Yang membuat penampilan tersebut semakin kuat adalah penggunaan Songket Silungkang yang dikreasikan ke dalam kostum. Songket tidak hanya ditempatkan sebagai atribut pelengkap, tetapi digunakan pada hampir seluruh bagian kostum sehingga menjadi elemen utama dalam membangun karakter visual Kabau Padati.
Kostum tersebut dirancang oleh Agus Harizal, Perangkat Desa Talawi Hilie yang juga memiliki latar sebagai desainer. Proses persiapannya dilakukan selama lebih dari satu bulan melalui tim Agus Creative Talawi.
Penampilan Talawi Hilie kemudian dibawa menyusuri rute karnaval yang dimulai dari Simpang Lapangan Segitiga atau depan Gedung Pusat Kebudayaan, bergerak menuju kawasan Pasar Sawahlunto dan berakhir di depan Lapangan Bola Kaki Sawahlunto.

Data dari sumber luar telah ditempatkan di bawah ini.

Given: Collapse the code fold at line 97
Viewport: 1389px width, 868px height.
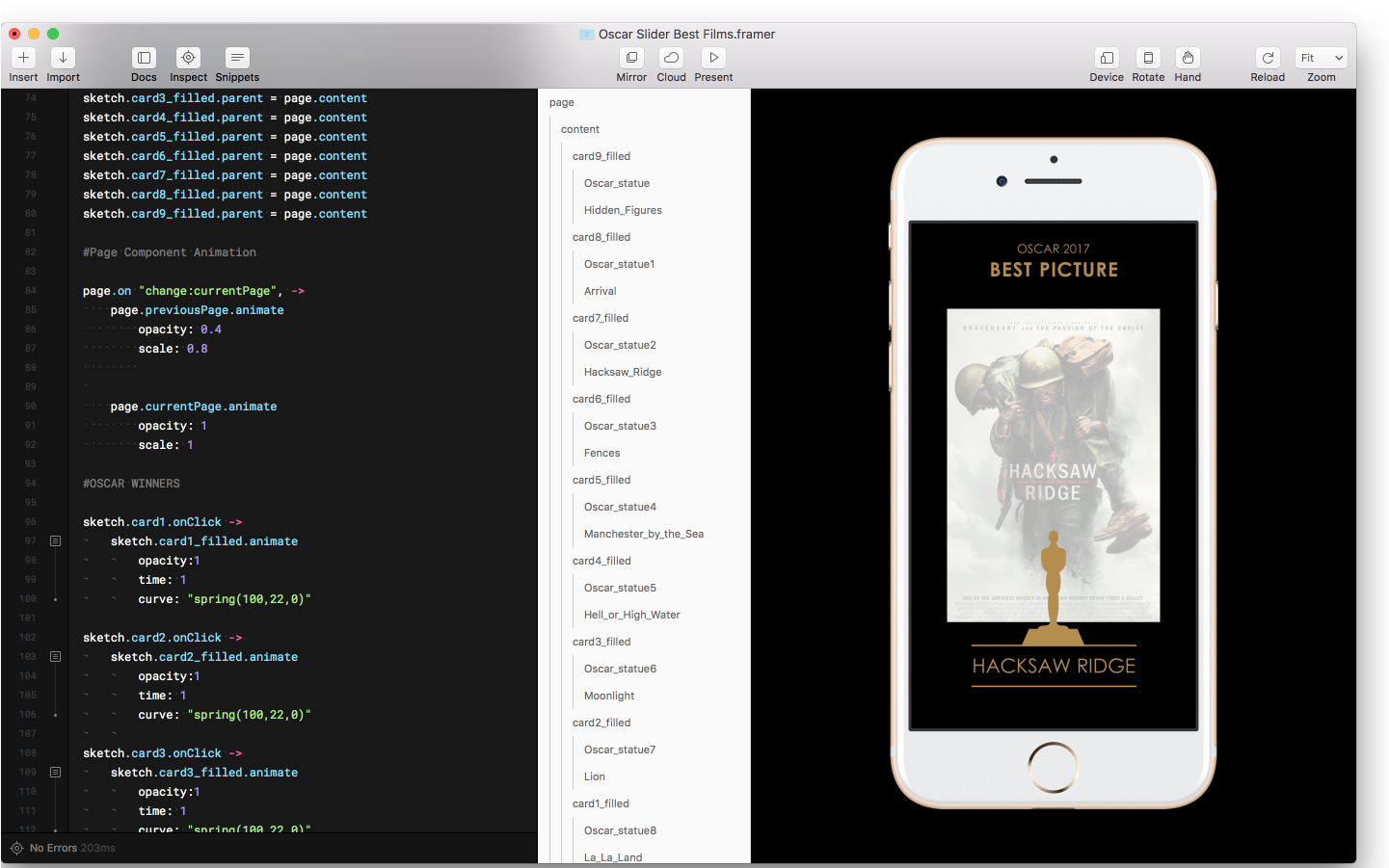Looking at the screenshot, I should pos(56,541).
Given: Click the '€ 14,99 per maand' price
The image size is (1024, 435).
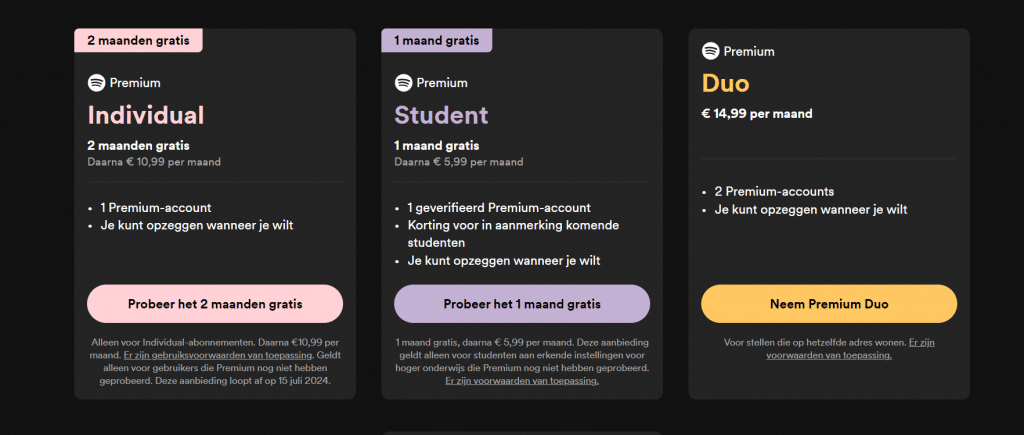Looking at the screenshot, I should tap(757, 113).
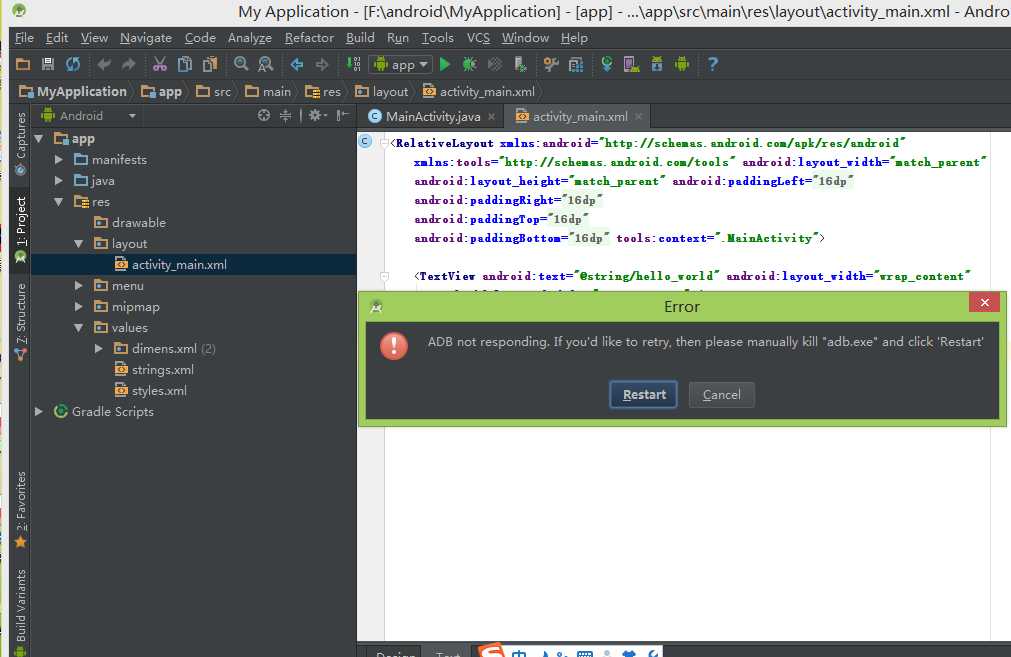
Task: Toggle the 1: Project side panel
Action: [x=21, y=230]
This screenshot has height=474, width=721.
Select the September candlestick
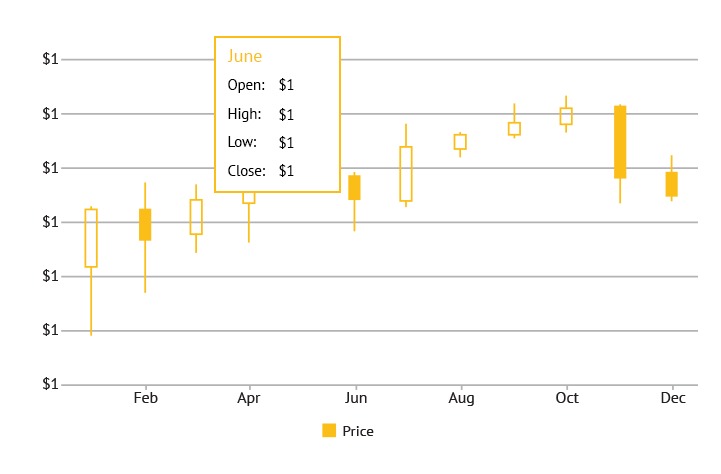514,128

Sementara panggung utama berada di kawasan Terminal Kota Sawahlunto.
Meski tahun ini Talawi Hilie belum masuk dalam daftar pemenang, penampilan yang menggabungkan kostum dan teatrikal tersebut tetap mendapat perhatian penonton. Adegan kehidupan petani yang memanen padi kemudian mengangkut hasil panen menggunakan kabau padati menjadi bagian yang menonjol dari penampilan.
Kepala Desa Talawi Hilie Pausil Misbah menyampaikan apresiasi terhadap penampilan tim Talawi Hilie. Bagi Pemerintah Desa, keikutsertaan dalam SISSCA merupakan bagian dari upaya untuk terus mendukung dan menyukseskan agenda budaya Kota Sawahlunto.
Talawi Hilie sendiri berupaya untuk terus ambil bagian dalam SISSCA setiap tahunnya. Keikutsertaan tersebut sekaligus menjadi ruang bagi desa untuk menghadirkan kreativitas dengan membawa identitas dan cerita yang tumbuh dari kehidupan masyarakat Talawi Hilie.
Melalui tema Kabau Padati, Talawi Hilie tidak hanya hadir membawa kostum berbahan Songket Silungkang, tetapi juga membawa kembali cerita tentang kehidupan petani, tradisi pertanian, serta cara masyarakat masa lalu memanfaatkan kerbau dalam aktivitas sehari-hari ke tengah panggung budaya SISSCA 2026.